La presse israélienne fait ses gros titres sur ce rapport. Selon le site du quotidien Haaretz, dans un article « PM : New U.S. report on Iran nukes proves need for sanctions », le premier ministre Ehoud Olmert a déclaré que le rapport justifiait les sanctions, tandis que le ministre de la défense Ehoud Barak affirme : « Il semble que l’Iran a arrêté pendant une certaine période en 2003 son programme nucléaire militaire, mais, pour autant que nous le sachions, il l’a probablement repris. »

La réaction du gouvernement français a été exprimée par la porte-parole du Quai d’Orsay, rapportée aujourd’hui par l’AFP.

« La France a estimé mardi qu’il fallait "continuer à maintenir la pression sur l’Iran", malgré la publication lundi d’un rapport des services de renseignement américains, selon lequel l’Iran a suspendu son programme nucléaire militaire. La porte-parole du ministère des Affaires étrangères, Pascale Andréani, a fait valoir lors d’un point presse qu’il fallait "poursuivre la préparation d’une résolution de mesures contraignantes" au Conseil de sécurité de l’ONU contre Téhéran. "Il apparaît que l’Iran ne respecte pas ses obligations internationales", a-t-elle ajouté, en référence au refus répété de Téhéran de suspendre l’enrichissement de l’uranium, une activité à caractère civil mais aussi potentiellement militaire. »

« Mme Andréani n’a pas souhaité faire de commentaire direct sur le rapport du renseignement américain, mais a précisé que l’action de la communauté internationale se fondait sur des "faits" rapportés par l’Agence internationale de l’énergie atomique (AIEA), pas sur des "intentions" prêtées à l’Iran. "Comme le montre le dernier rapport de l’AIEA, nous constatons que l’Iran n’a toujours pas répondu à toutes les questions qui lui sont posées sur ses activités passées et présentes" et "poursuit ses efforts visant à maîtriser la technologie de l’enrichissement", a-t-elle souligné. "Notre position demeure donc inchangée. Nous devons continuer à maintenir la pression sur l’Iran", a-t-elle dit. »
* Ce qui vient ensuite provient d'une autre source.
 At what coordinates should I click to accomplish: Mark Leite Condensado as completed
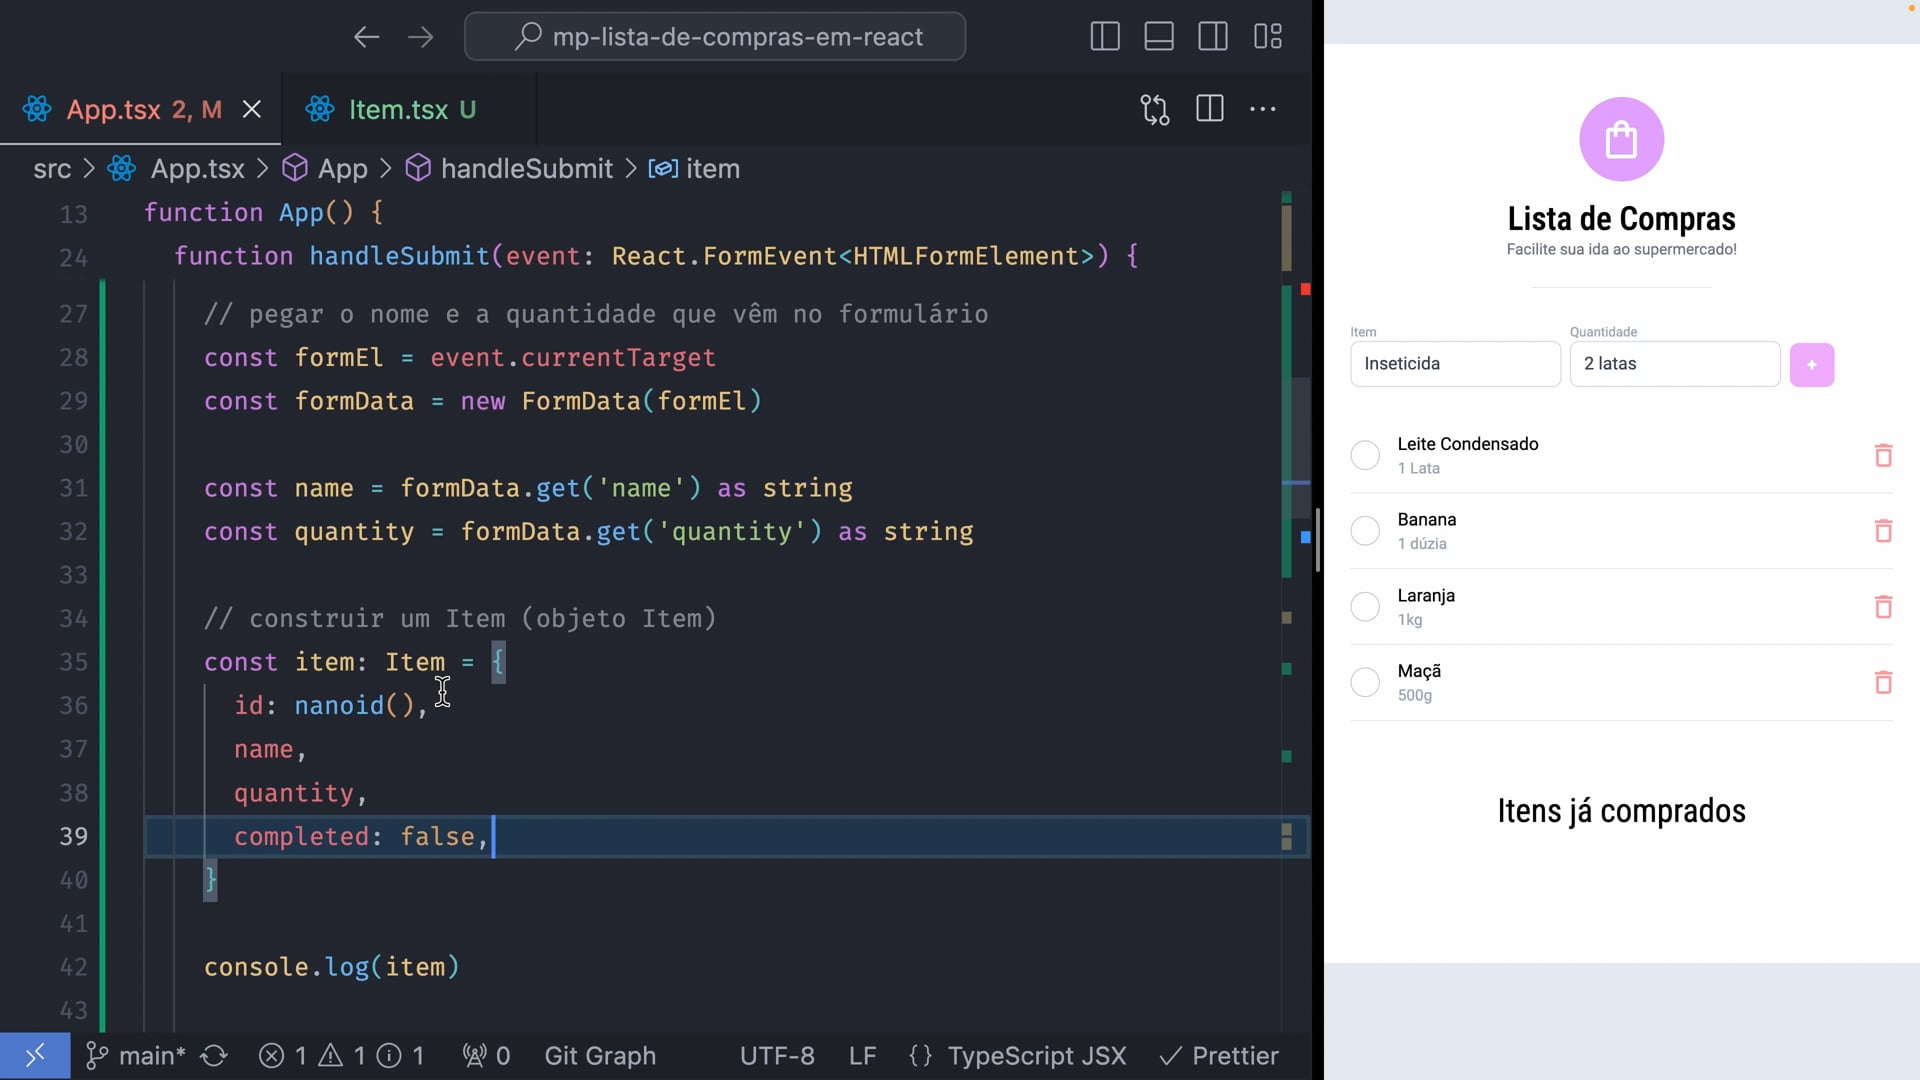(1365, 456)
Il est presque comique de constater comment toutes les prévisions sur la date à laquelle l’Iran aura l’arme nucléaire sont contredites au fur et à mesure.
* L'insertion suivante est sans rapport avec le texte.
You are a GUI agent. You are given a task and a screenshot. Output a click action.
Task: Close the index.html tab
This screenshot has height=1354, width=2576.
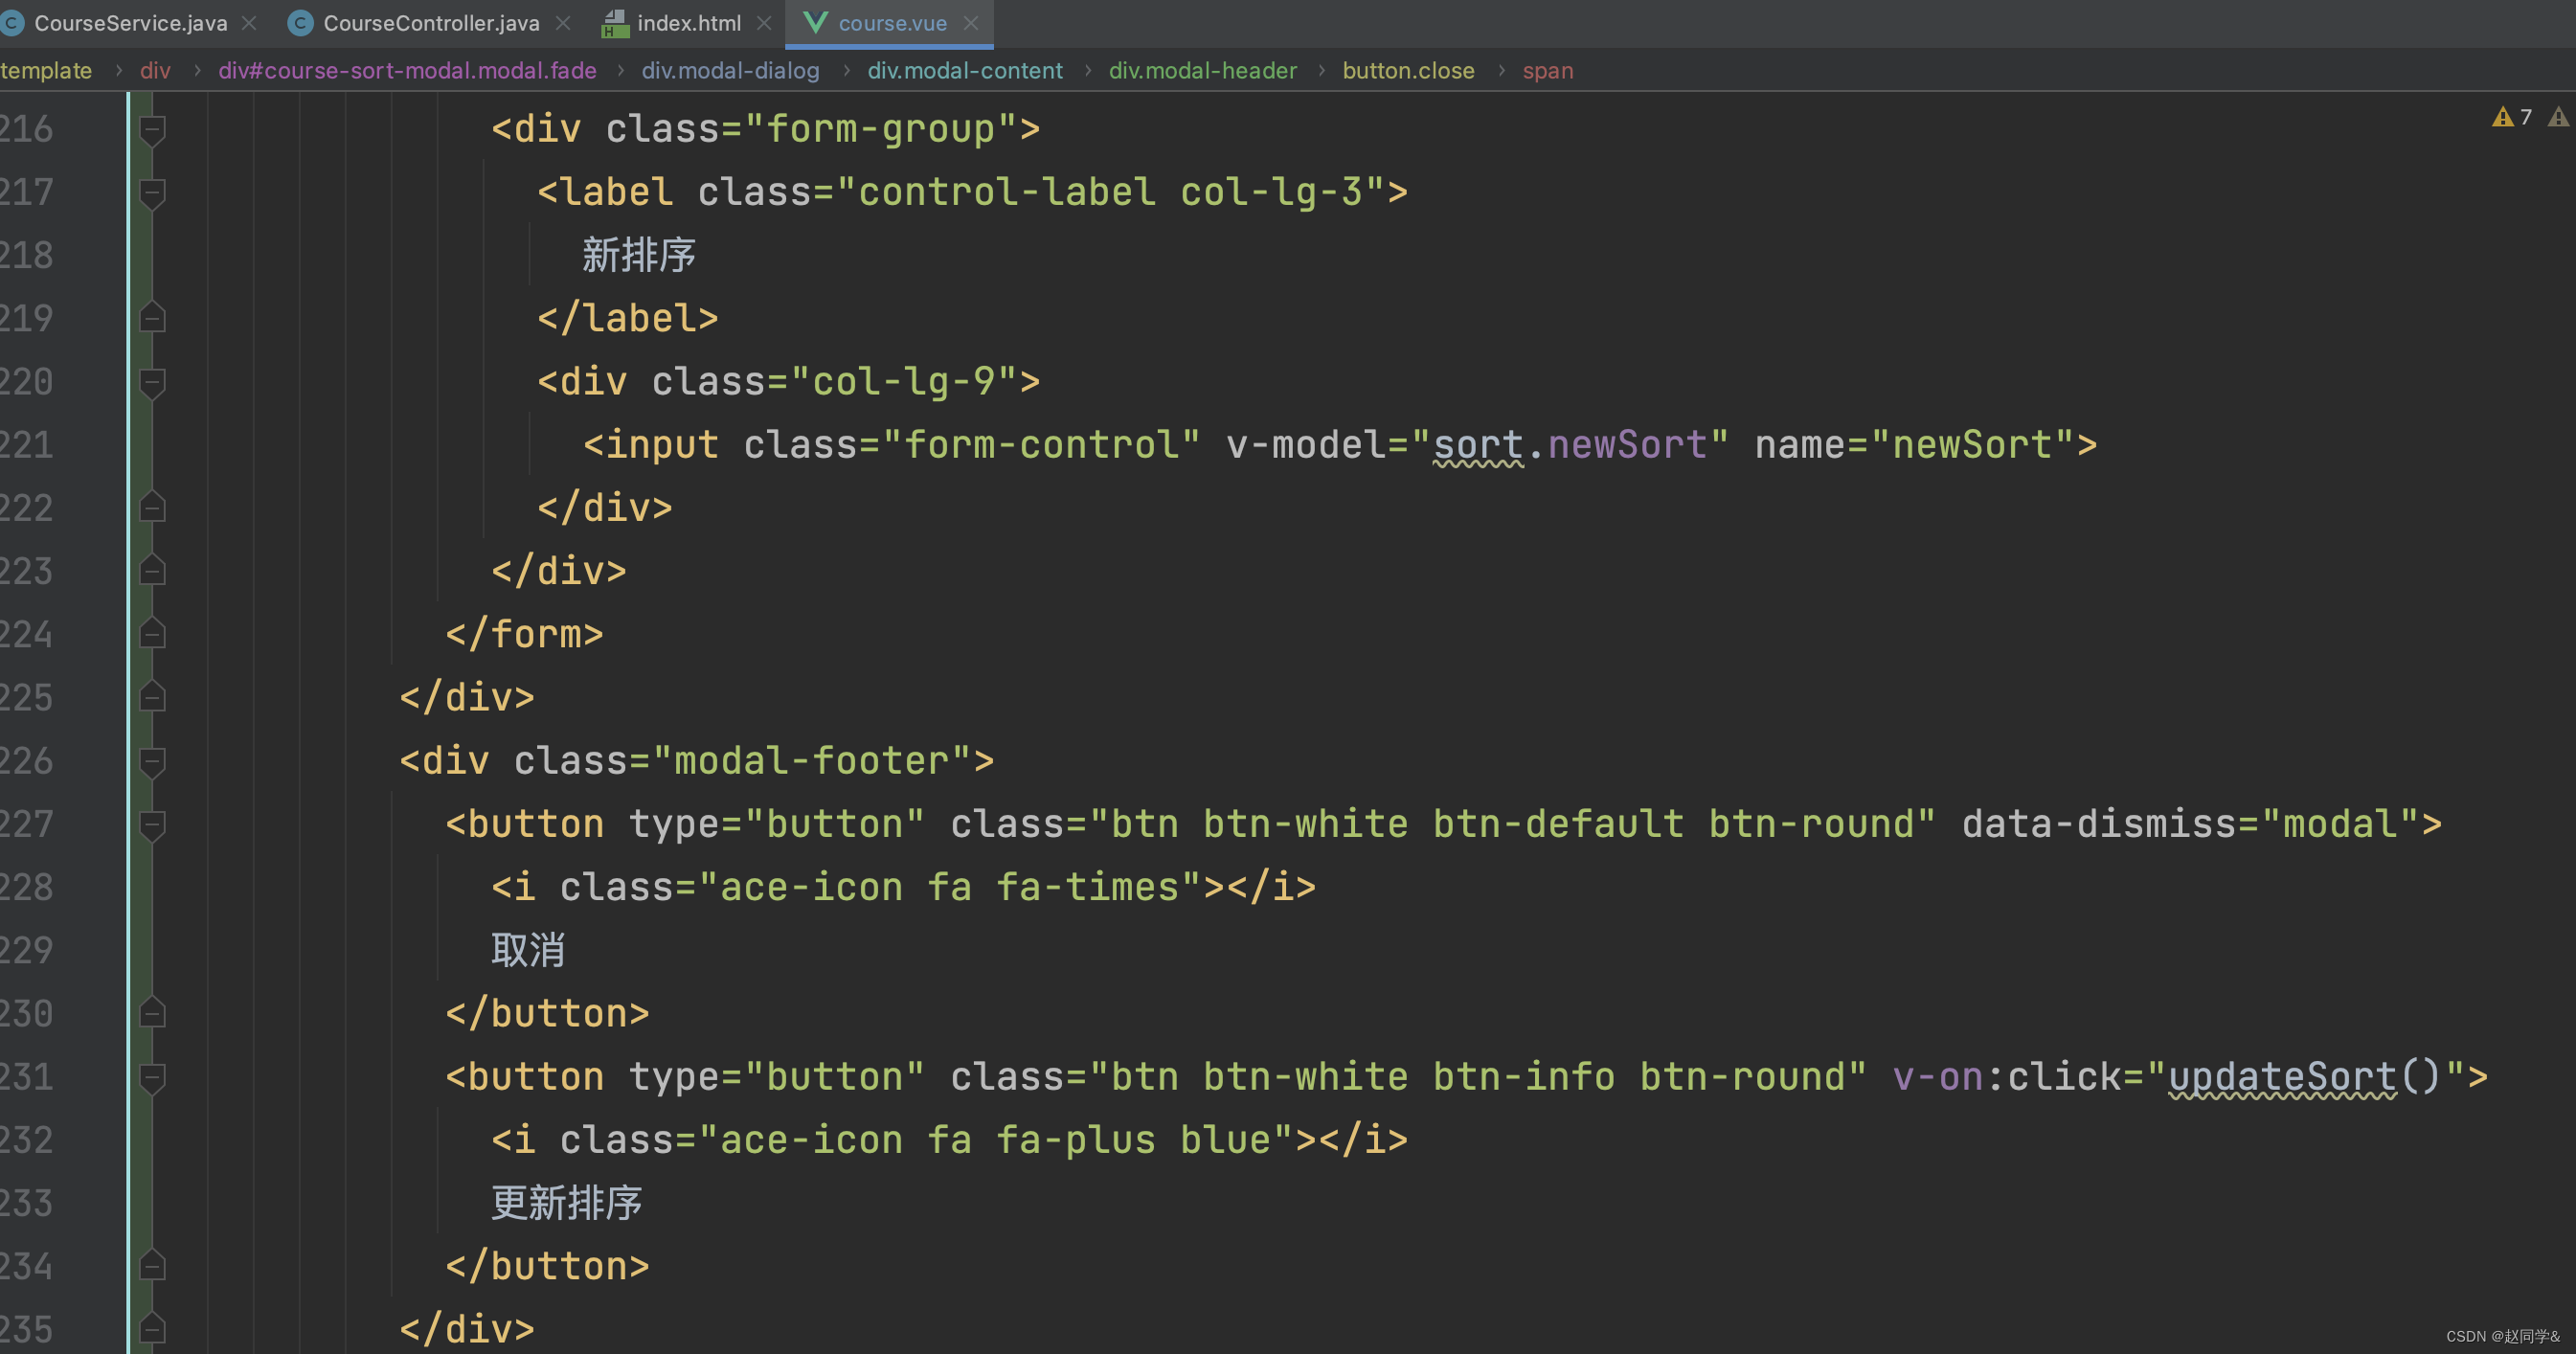pyautogui.click(x=764, y=23)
Pour des idées sur une stratégie différente à l’égard de l’Iran, on pourra lire le rapportIran, nouvelles sanctions ou nouvelle stratégie ? de Cédric Poitevin, chercheur au Groupe de recherche et d’information sur la paix et la sécurité (Bruxelles).
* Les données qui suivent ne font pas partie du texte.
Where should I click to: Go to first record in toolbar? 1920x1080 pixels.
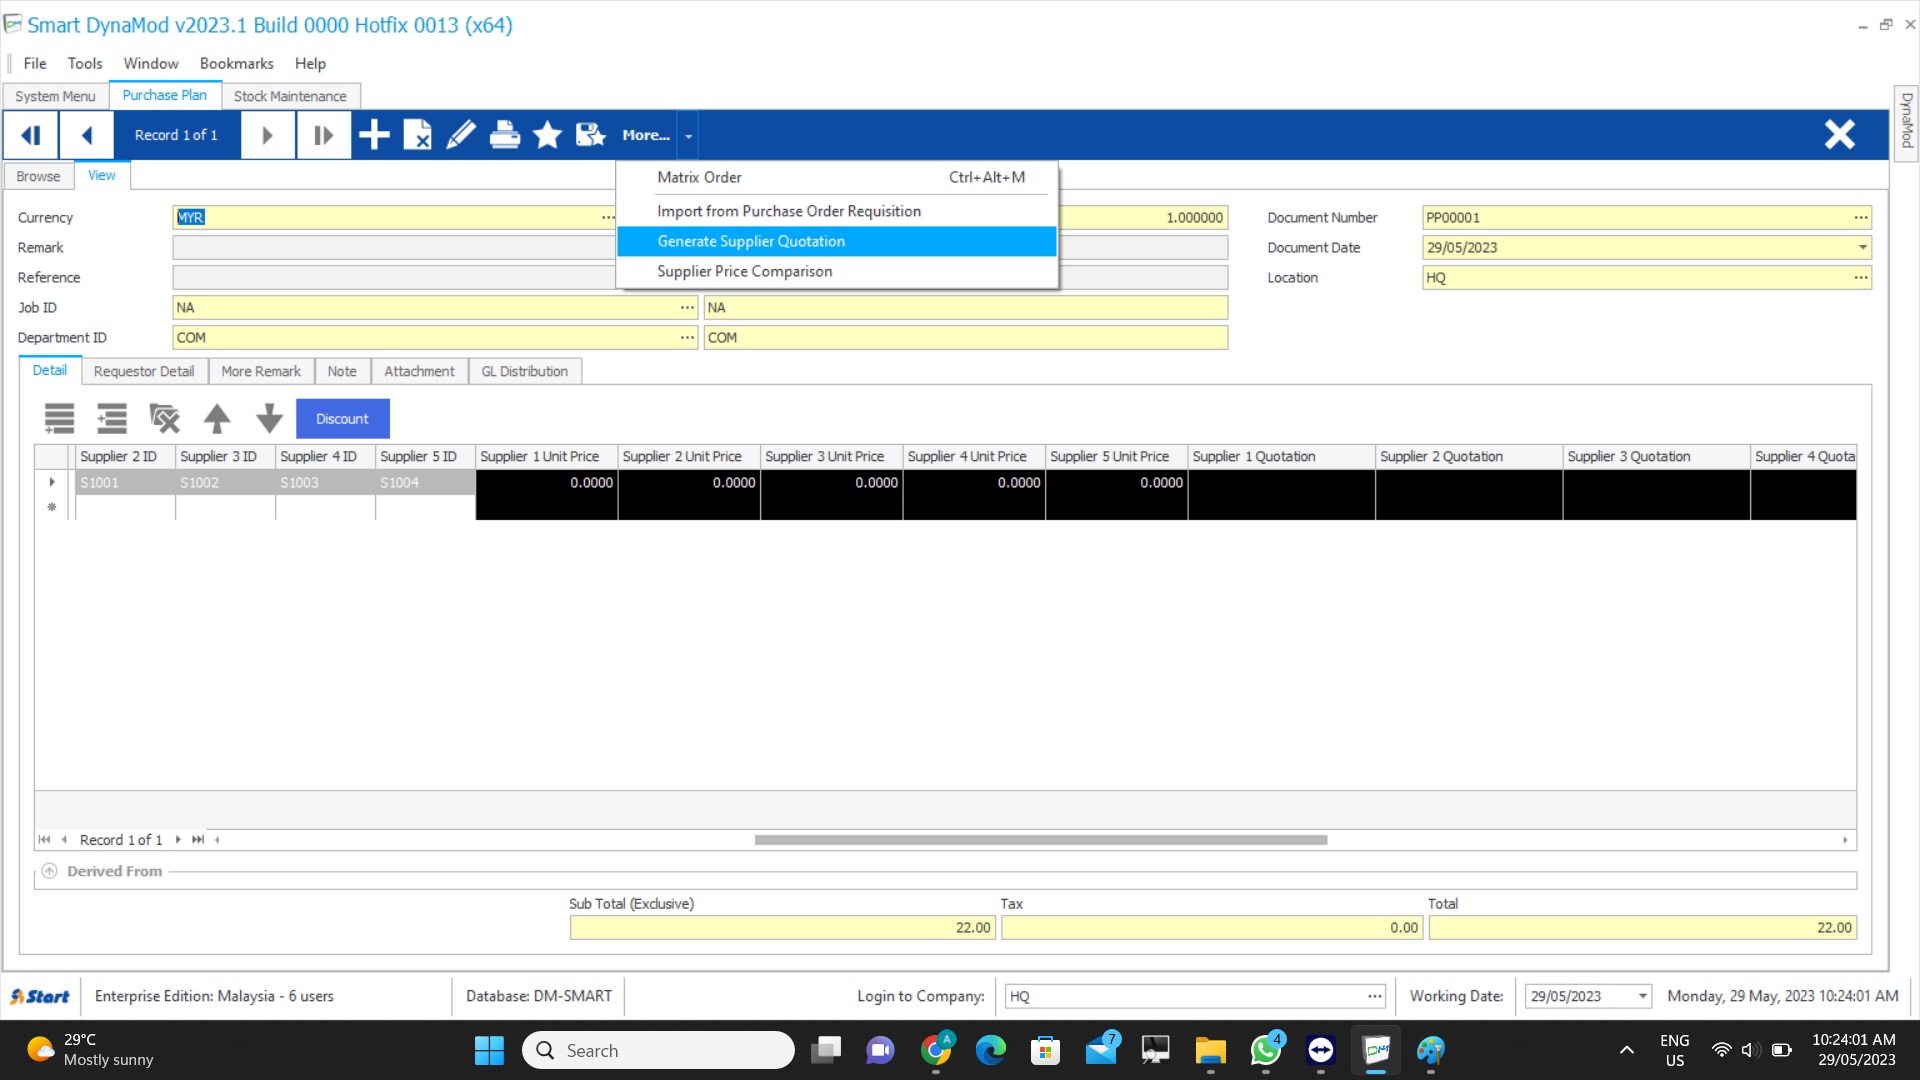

Enrico Macias et l’Algérie

Le site Culture et politiques arabes publie un article consacré au « non-voyage » du chanteur Enrico Macias en Algérie. Ce dernier n’accompagnera pas le président de la République à Alger. Lire donc « Le retour d’Enrico Macias en Algérie : l’amitié a un prix ». L’auteur, Yves Gonzales-Quijano, termine par un conseil : « S’il veut tellement revoir son pays d’origine, Enrico Macias devrait peut-être suivre les conseils que lui donne l’auteur d’un article publié sur le site lemague.net et signé Ben Ali : pourquoi ne pas faire comme tout le monde et prendre le bateau ou l’avion, comme d’autres artistes pieds-noirs célèbres avant lui : Robert Castel, Guy Bedos ?... Encore mieux, il devrait se joindre à la magnifique troupe d’El Gusto, cette bande d’amoureux du chaabi algérien. Toutes générations, nationalités et origines religieuses confondues, les membres de cette sorte de Buena Vista Social Club algérien se retrouvent pour le plaisir de jouer ensemble, après avoir été séparés pendant des années par les suites de la guerre. Découvrez cette vidéo, juste pour El Gusto ! »

Emission Kiosque sur TV-5 Europe

J’ai participé à l’émission Kiosque du 2 décembre, dont un des thèmes était la réunion d’Annapolis.